» Work instruction
Beneath this task are records; state how many of their lines hold the word "computer", and nothing else.

[Extracted information Boundary: Start]

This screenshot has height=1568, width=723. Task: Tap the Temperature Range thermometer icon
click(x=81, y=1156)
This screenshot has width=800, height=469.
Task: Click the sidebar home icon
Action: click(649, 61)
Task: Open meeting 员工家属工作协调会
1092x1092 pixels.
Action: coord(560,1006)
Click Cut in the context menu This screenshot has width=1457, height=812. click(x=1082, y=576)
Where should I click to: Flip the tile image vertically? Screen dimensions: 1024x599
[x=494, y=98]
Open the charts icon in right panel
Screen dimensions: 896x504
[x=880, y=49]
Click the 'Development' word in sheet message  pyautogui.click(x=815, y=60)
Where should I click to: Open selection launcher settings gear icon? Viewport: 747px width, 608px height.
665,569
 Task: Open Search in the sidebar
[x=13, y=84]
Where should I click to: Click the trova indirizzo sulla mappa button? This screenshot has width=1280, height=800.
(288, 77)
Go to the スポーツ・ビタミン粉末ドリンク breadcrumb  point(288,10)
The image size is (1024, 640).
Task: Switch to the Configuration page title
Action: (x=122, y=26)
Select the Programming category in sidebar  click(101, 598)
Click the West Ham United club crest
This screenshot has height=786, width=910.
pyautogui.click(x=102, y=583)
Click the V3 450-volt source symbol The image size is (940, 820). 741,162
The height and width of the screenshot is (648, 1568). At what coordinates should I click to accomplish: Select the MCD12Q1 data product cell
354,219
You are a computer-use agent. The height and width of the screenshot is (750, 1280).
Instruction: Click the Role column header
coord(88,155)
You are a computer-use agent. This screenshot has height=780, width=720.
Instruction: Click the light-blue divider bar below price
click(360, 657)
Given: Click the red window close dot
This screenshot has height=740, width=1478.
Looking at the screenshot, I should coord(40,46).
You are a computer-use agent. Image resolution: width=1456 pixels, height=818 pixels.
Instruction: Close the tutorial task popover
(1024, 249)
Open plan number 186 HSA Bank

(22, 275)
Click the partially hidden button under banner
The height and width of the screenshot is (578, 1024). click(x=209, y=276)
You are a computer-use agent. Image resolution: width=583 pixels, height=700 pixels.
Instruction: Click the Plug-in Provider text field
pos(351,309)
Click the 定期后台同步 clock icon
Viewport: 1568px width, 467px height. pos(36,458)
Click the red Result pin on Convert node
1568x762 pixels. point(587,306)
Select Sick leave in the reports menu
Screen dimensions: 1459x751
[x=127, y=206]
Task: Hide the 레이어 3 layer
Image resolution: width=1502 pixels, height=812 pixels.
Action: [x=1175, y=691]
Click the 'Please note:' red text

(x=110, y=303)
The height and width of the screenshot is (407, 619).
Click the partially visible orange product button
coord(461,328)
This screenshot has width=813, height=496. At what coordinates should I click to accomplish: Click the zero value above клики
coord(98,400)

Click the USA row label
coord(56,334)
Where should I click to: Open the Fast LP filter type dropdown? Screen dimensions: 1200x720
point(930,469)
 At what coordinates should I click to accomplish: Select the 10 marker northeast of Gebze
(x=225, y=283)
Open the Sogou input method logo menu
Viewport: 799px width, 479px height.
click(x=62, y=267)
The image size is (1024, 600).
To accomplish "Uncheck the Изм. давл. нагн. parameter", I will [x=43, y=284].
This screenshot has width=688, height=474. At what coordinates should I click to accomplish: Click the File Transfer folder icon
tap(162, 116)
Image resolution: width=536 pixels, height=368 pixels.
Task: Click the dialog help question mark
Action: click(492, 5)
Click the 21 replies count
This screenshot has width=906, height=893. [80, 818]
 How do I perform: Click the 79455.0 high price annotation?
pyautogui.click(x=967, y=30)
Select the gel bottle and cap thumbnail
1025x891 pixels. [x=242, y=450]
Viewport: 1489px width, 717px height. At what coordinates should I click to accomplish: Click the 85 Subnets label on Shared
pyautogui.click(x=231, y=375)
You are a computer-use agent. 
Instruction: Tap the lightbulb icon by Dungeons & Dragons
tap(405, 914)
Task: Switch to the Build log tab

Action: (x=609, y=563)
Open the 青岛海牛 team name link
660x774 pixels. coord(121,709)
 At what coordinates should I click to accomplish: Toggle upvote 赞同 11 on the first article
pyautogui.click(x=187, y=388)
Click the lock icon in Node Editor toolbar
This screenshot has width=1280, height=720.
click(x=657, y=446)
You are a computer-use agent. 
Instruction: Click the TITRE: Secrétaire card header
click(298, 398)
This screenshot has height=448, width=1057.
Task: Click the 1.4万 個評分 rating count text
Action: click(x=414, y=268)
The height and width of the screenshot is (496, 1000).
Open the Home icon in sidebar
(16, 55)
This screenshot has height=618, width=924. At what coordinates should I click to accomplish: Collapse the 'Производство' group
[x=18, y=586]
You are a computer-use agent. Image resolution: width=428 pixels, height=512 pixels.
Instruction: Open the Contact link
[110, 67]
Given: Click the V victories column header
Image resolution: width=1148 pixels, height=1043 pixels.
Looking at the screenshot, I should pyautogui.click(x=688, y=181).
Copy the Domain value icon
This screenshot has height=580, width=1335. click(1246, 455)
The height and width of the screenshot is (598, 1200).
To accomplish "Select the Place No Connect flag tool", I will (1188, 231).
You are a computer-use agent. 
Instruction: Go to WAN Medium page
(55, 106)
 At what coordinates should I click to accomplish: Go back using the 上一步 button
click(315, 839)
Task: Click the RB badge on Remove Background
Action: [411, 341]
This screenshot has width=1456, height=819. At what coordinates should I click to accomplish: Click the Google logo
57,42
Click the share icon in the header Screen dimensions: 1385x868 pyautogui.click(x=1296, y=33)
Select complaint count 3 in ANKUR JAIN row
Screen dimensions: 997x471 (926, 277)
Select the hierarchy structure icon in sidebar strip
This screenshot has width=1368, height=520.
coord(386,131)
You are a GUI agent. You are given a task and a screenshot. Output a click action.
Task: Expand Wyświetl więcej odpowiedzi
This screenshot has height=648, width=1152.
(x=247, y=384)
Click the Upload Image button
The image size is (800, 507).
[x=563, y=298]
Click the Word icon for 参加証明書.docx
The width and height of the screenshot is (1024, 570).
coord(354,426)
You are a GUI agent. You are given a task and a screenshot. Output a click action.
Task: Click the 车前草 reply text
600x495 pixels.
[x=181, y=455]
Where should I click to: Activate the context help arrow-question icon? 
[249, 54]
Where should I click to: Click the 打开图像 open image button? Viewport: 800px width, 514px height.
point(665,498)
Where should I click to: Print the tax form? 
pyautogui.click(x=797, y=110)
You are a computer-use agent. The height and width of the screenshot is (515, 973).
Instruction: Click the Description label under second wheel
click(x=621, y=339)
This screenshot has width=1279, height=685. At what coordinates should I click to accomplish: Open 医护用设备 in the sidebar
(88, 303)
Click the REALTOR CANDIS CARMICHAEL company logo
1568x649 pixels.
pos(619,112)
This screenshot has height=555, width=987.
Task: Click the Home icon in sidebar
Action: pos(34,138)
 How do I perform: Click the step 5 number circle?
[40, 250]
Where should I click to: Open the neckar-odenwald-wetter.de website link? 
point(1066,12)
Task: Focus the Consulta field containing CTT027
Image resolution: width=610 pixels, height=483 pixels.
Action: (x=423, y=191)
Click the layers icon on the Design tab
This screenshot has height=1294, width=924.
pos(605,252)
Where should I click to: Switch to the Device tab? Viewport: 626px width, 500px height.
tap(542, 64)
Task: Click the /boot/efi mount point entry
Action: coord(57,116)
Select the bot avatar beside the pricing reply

[Extracted information Boundary: End]

» Solved problem
9